Saved entries
════

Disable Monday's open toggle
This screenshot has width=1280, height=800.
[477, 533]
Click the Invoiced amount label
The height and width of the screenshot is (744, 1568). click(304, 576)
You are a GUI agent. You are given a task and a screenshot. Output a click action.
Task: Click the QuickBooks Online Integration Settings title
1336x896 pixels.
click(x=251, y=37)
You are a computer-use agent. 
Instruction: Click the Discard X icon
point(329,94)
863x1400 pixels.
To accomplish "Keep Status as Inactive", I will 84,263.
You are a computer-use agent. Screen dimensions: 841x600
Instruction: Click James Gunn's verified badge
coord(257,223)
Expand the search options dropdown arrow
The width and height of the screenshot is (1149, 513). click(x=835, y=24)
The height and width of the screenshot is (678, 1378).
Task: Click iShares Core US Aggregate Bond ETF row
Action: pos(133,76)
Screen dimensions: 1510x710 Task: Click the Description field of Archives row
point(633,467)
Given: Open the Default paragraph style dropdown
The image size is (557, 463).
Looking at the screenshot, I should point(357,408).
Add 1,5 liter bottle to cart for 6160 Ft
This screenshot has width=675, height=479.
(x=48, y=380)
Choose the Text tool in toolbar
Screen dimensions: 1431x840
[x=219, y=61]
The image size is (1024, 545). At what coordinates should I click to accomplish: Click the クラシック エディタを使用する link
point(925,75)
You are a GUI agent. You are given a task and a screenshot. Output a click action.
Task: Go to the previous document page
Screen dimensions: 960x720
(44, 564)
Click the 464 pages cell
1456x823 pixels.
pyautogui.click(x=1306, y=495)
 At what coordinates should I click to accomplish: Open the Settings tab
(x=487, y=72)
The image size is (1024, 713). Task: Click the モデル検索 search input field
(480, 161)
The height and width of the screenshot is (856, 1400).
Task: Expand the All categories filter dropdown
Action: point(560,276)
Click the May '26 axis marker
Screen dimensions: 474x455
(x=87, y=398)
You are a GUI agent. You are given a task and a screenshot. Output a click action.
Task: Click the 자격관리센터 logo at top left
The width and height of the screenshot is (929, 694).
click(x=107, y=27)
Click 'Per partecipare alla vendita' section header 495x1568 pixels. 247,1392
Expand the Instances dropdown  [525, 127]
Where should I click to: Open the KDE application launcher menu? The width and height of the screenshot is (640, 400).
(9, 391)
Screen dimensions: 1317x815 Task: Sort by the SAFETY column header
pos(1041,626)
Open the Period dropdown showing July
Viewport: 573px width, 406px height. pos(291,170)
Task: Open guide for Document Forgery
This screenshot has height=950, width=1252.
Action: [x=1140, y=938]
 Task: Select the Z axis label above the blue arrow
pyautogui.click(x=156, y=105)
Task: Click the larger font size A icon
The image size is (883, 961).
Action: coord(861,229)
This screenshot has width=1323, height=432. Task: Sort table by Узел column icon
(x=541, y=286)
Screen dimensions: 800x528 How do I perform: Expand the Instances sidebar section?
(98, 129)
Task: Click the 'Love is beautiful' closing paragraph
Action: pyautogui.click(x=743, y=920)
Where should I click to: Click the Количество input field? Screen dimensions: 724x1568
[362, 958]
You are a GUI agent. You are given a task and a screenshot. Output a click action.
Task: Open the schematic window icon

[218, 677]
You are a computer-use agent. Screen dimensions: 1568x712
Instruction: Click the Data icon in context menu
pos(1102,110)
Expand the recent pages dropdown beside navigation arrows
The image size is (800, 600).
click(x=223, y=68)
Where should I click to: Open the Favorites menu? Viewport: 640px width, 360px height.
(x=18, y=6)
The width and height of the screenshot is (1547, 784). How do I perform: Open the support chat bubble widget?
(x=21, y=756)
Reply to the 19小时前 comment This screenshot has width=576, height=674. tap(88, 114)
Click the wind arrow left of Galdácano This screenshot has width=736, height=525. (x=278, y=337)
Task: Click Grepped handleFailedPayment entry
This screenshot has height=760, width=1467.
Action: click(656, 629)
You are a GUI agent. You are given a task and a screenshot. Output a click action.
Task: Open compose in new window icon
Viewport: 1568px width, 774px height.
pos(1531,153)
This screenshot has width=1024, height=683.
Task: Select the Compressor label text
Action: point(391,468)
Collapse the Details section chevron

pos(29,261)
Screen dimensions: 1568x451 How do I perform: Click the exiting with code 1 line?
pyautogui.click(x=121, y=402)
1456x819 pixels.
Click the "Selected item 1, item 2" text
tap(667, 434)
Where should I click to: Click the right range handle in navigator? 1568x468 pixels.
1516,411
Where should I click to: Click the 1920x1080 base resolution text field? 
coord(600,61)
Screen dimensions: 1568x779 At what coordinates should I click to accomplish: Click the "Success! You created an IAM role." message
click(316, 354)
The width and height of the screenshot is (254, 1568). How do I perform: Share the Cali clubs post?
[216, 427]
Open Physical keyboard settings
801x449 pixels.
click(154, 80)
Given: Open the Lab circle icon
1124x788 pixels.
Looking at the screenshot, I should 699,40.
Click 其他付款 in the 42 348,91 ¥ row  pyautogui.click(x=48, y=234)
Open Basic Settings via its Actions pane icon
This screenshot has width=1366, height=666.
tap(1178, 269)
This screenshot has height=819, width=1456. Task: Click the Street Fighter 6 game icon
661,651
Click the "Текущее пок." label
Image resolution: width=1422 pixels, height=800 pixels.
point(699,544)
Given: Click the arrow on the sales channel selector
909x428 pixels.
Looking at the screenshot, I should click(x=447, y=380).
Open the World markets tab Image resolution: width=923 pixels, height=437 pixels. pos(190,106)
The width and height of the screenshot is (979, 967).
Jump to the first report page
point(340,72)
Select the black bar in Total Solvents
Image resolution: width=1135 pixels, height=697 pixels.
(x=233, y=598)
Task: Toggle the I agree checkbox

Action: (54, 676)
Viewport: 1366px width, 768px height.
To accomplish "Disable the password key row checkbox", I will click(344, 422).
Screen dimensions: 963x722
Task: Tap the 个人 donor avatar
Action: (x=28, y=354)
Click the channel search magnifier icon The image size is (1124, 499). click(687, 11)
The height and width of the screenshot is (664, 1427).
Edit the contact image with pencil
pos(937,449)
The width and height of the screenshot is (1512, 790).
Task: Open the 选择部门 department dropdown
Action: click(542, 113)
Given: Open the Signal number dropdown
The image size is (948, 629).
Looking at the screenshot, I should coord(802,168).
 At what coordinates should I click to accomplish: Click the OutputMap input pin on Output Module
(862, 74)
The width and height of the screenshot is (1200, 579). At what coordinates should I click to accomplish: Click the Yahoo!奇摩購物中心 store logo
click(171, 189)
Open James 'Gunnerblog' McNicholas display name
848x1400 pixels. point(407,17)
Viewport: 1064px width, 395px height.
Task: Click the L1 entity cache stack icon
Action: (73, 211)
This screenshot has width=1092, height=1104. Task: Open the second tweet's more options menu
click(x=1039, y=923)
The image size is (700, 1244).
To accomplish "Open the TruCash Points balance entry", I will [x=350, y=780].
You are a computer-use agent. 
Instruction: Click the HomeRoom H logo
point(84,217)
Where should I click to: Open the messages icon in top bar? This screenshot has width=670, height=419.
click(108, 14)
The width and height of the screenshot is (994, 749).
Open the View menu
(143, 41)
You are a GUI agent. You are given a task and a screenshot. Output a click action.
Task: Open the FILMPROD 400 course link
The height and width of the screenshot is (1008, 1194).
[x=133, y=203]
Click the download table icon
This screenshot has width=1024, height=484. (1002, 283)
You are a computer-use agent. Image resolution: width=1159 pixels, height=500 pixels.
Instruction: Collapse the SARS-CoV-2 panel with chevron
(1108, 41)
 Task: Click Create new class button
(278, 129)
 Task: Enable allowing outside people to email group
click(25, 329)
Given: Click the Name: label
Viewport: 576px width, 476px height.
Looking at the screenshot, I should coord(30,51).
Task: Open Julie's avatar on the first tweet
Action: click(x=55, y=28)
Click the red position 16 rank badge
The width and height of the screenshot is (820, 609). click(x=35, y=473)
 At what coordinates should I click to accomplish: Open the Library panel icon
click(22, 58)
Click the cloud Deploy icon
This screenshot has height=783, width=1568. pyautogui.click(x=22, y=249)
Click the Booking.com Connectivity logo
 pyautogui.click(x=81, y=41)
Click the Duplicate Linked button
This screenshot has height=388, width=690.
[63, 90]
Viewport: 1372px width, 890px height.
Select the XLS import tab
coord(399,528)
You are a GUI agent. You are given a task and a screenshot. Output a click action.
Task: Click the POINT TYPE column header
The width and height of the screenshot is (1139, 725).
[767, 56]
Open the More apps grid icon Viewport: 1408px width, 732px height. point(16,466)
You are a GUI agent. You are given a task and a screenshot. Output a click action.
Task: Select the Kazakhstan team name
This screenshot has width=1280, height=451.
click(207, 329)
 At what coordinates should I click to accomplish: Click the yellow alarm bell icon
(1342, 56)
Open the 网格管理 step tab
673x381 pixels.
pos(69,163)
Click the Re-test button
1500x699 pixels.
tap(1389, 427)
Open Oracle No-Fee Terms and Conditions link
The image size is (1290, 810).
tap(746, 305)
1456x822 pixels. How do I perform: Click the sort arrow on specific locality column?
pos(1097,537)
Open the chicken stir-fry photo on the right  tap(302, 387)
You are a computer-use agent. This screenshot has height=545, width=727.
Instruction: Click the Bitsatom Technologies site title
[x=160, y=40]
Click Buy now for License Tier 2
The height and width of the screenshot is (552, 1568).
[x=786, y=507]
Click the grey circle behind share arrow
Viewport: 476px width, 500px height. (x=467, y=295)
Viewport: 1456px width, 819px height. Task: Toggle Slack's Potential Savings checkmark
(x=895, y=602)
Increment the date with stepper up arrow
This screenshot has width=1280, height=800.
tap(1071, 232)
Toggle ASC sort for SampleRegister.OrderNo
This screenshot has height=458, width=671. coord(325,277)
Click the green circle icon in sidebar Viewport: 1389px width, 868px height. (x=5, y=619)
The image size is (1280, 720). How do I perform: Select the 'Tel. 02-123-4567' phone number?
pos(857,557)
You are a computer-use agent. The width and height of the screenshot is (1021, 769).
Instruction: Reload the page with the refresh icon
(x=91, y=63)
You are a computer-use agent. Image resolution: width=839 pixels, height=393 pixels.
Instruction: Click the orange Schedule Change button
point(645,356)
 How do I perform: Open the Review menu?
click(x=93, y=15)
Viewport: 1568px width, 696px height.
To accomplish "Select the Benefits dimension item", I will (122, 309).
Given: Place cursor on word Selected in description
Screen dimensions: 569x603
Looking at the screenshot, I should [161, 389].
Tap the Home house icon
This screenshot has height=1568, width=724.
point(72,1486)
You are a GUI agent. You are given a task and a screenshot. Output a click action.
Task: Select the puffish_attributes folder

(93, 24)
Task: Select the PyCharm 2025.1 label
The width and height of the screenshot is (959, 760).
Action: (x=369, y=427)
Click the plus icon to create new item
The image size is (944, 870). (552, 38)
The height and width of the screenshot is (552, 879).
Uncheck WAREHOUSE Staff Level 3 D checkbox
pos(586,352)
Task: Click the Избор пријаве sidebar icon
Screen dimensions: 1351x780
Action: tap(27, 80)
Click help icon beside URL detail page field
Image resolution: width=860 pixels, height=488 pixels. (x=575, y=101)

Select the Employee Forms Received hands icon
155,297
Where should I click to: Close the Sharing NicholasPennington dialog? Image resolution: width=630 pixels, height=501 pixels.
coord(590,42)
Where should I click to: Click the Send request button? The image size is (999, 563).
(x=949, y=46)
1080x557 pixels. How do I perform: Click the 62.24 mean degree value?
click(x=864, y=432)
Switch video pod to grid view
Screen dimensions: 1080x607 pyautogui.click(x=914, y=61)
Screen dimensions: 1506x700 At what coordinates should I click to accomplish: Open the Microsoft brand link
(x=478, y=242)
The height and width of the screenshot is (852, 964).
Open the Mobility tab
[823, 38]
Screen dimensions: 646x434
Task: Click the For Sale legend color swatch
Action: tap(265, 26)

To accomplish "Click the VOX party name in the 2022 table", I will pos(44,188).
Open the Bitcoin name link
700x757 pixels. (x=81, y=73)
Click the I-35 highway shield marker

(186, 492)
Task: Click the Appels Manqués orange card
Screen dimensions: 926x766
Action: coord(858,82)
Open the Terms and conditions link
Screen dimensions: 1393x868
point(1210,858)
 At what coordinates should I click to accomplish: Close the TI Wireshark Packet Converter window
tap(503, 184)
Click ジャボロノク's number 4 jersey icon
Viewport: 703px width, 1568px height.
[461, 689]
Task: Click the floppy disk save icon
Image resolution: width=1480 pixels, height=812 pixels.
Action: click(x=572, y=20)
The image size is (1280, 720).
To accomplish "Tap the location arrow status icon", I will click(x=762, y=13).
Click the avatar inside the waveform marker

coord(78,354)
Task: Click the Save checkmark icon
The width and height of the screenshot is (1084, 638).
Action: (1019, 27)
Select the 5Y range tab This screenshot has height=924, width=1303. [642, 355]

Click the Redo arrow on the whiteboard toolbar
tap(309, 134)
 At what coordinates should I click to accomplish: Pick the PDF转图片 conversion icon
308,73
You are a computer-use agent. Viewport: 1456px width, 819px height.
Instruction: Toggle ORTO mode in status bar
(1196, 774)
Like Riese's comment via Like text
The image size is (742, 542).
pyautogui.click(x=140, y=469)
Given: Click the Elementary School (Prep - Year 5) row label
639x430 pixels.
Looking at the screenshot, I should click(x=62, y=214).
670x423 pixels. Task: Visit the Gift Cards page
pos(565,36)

════

WORK ORDER
Going through the entries above, tally every line that contains the string "left", then state only the total.

ANSWER TO THIS PROBLEM
2